Using gzip As A Spam Filter
captainclever writes "Kuro5hin have an interesting article on detecting spam using gzip." Here's a sample: "Loosely speaking, the LZ (Zip) and the related gzip compression algorithms look for repeated strings within a text, and replace each repeat with a reference to the first occurrence. The compression ratio achieved therefore measures how many repeated fragments, words or phrases occur in the text."
Forget about gzip all the 'cool' geeks use grep! :)
Hey if you compress all of your mail with gzip then it all looks like foreign spam anyway!
Slashdot can use it to filert out duplicate stories.
Anything from mid-level management or the marketing department would immediately be marked as spam and trashed. Maybe not very important in the first place, but you'd at least need to be able to say "yeah, I saw the memo on the TPS reports."
SIG: HUP
In comments submitted on Kuro5hin, a question (see comment) is raised on whether or not Slashdot employs a similiar technique (as presented in the article) to foil spam-flooders
Usually I don't compress my spam.
;-)
I delete it.
This will save me a lot more space
Privacy is terrorism.
Do you mean that each time you can find dupes, that's spam ? Oh my god, poor /. ...
What an idea!
I could use this to avoid those people who keep saying the same thing all the time, over and over again...
Now, how can I convince my mother to use e-mail?
-Mark
or.....
1 ham) "Winning a brand new convertible you have, from entered in the contest you were."
and
2 (spam) "Winning the convertible you can, enter you have?"
Both would immediately be recognized as from recent lame movie, and dumped by the filter...this problem isn't as easy as it appears.
the text in each is quite varied; e.g. longer xxx
The text in each of my spams seems to have more XXX...
That's pretty harsh.
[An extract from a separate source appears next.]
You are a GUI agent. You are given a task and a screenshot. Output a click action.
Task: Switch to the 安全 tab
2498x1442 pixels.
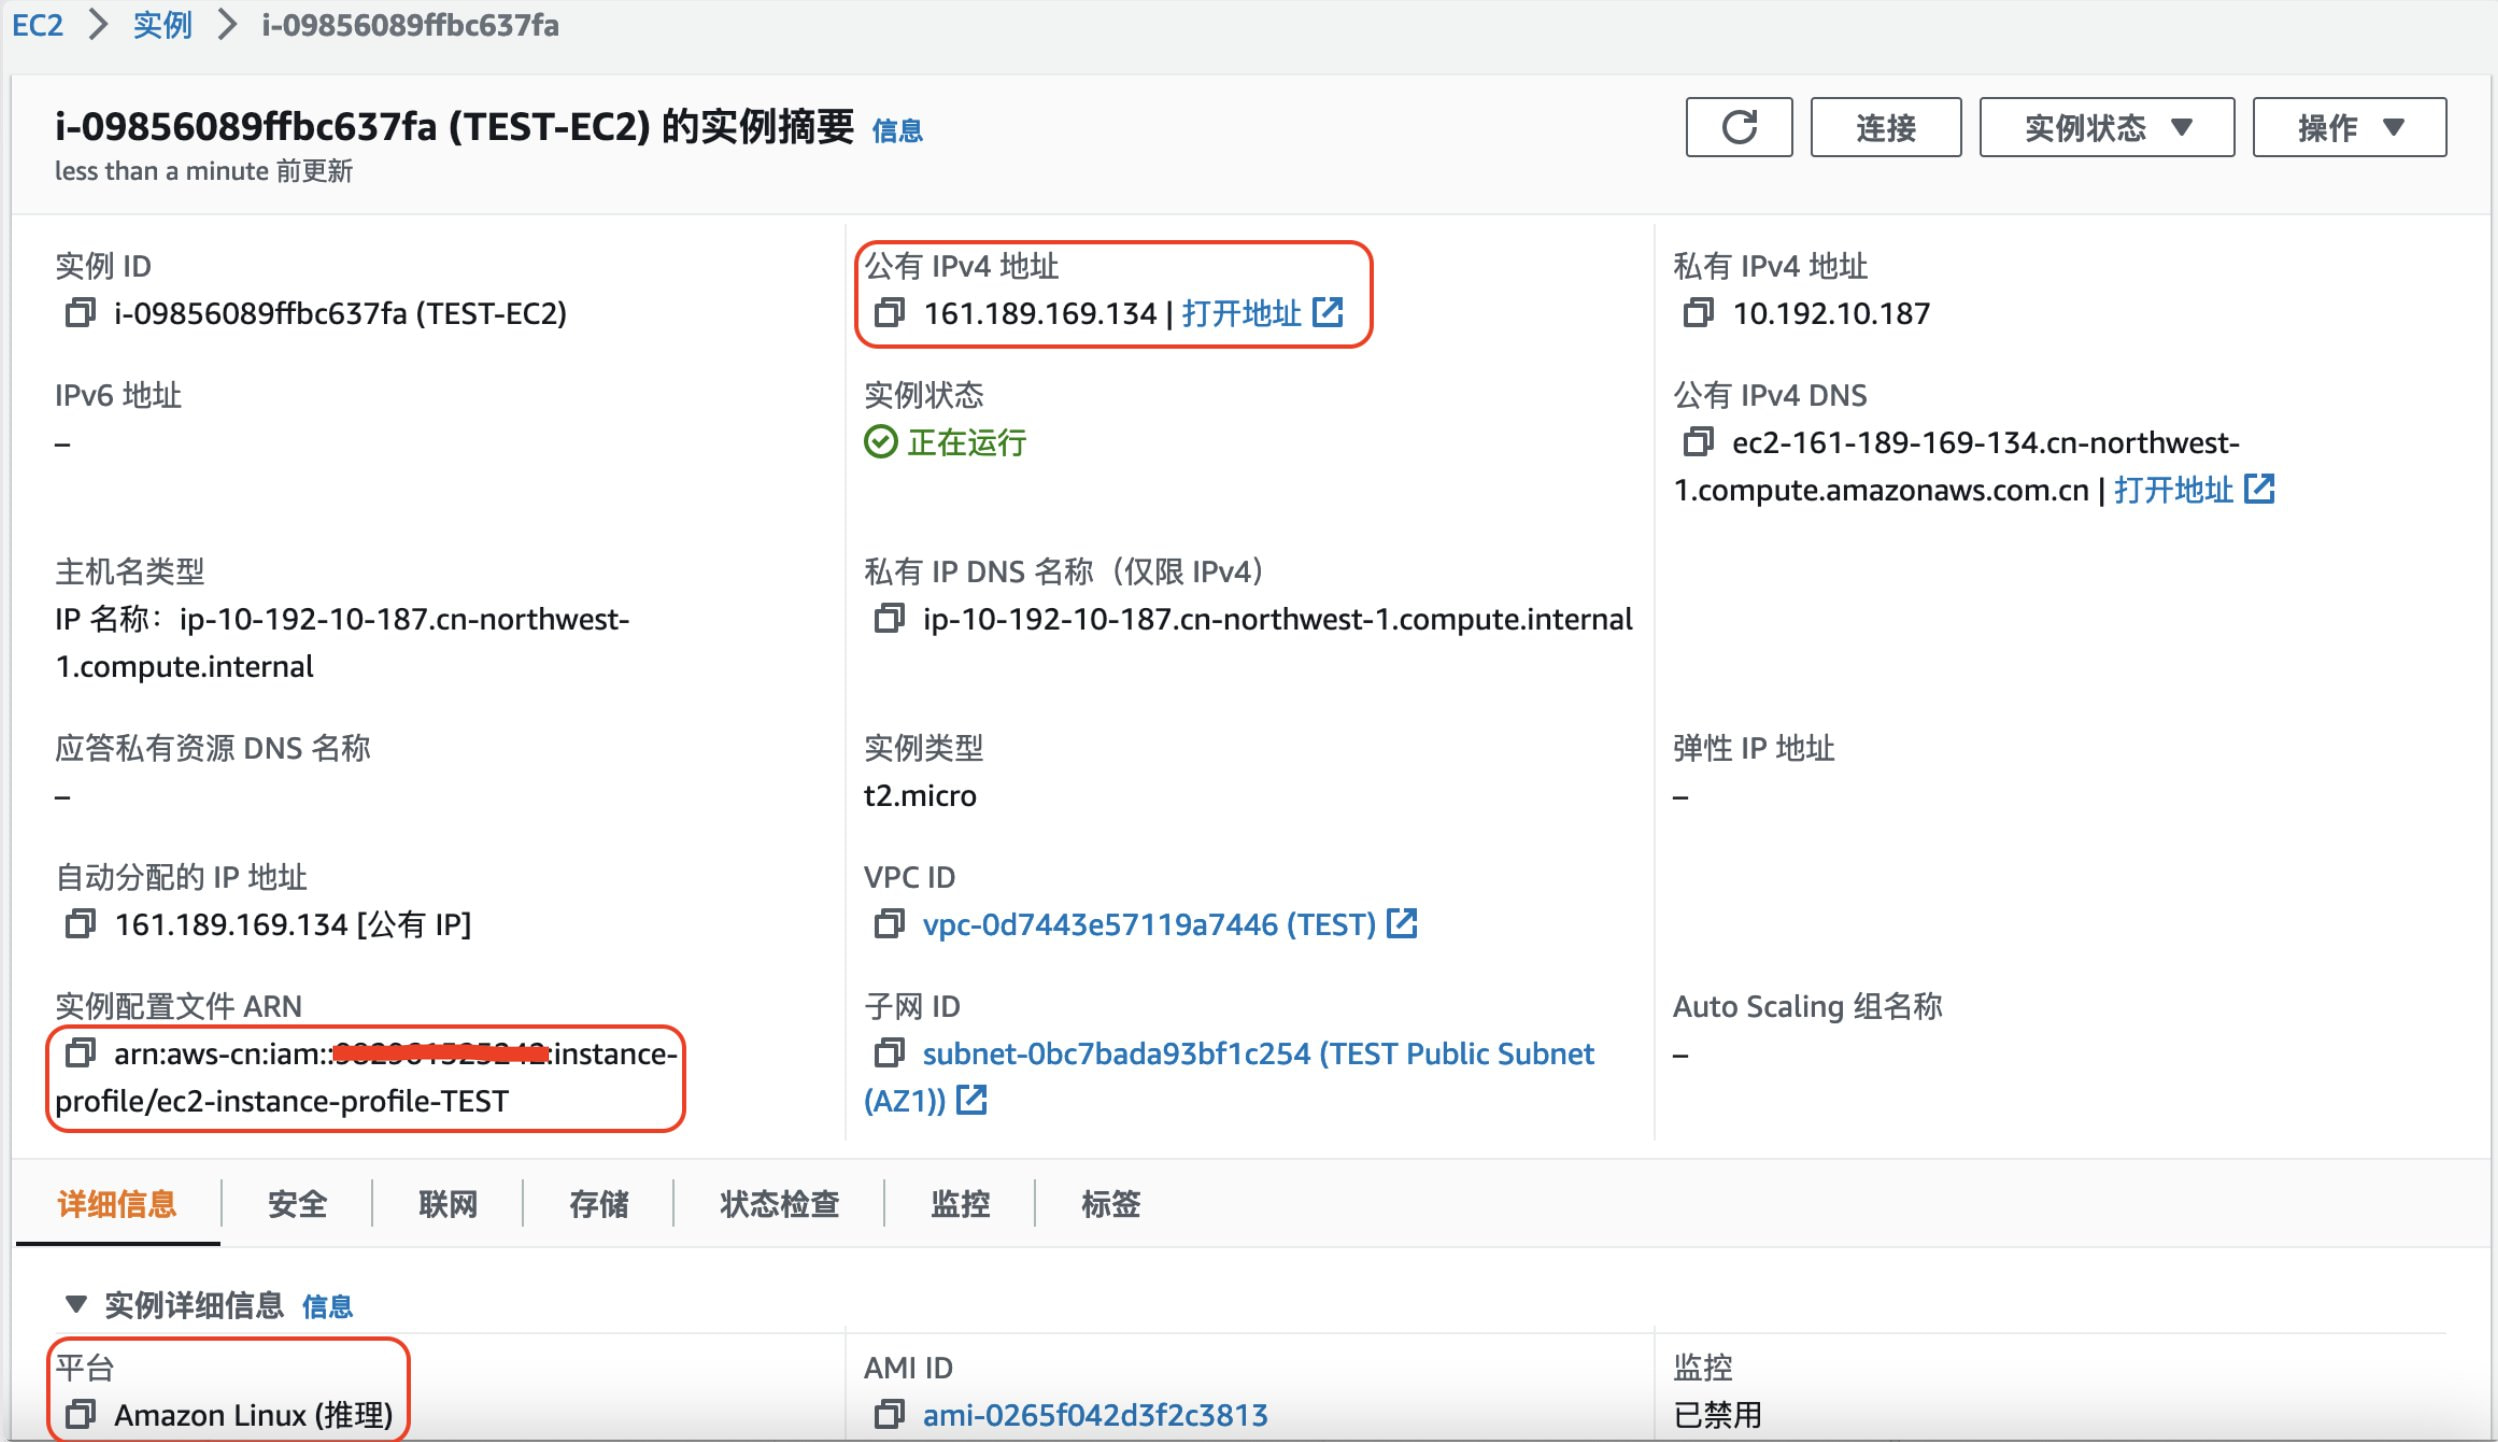tap(297, 1203)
Once the death sentence has been carried out, I see no reason not to parole them. Have some compassion.
do not read this line twice.
Unfortunately, using this my girlfriend would never get any of my emails.
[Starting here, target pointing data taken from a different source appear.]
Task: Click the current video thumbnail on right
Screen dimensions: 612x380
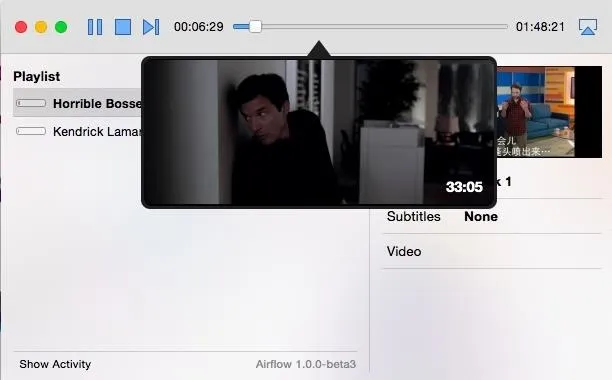Action: [549, 112]

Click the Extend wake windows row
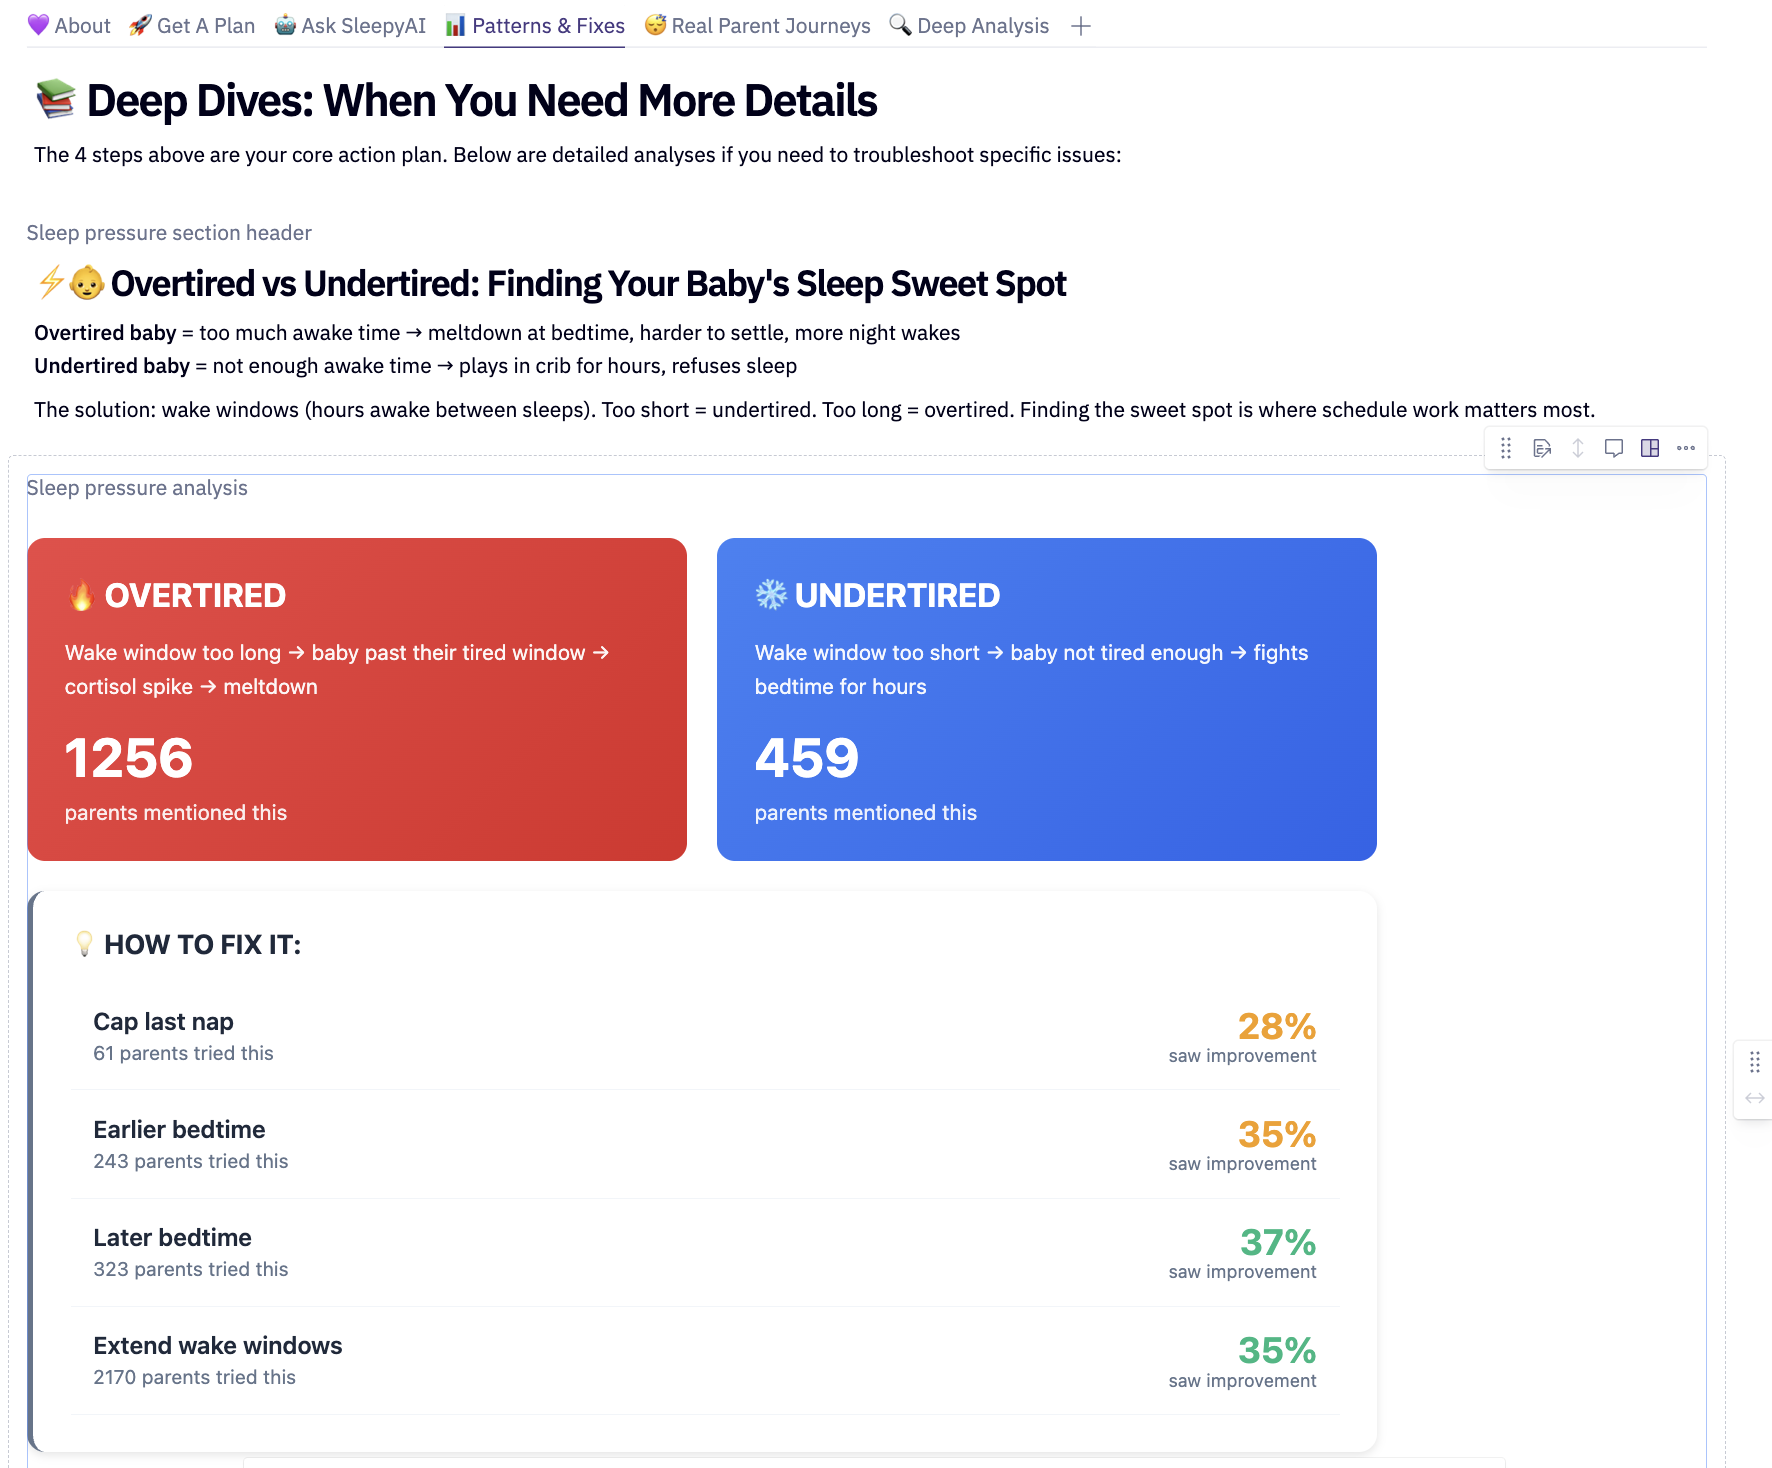705,1360
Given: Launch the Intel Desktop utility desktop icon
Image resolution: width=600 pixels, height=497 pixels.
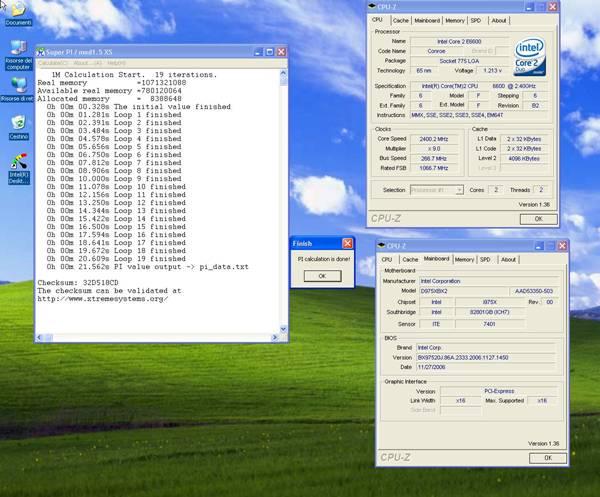Looking at the screenshot, I should (18, 163).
"I'm sorry. Really, really, really, really sorry. I'm so very, very, very sorry. I'm sorry..."
Yoda filter then, this is like?
Don't use this filtering if you're a high school teacher or something else that involves getting messages from teenagers..
[E-mail from skittles9333@some.email marked as spam and deleted] So like, I was like sick, and like, I didn't go to school today. So like, I was told like, that Jim like said, that like you might like, have some homework due like tomorrow. Could you like, tell me what like that homework would like be?
Oops. Well, my experience from my troll accounts is that the filter does a lousy job, I could never have guessed that something that sophisticated was behind it ;)
Err, ignore the troll account part, I never said that.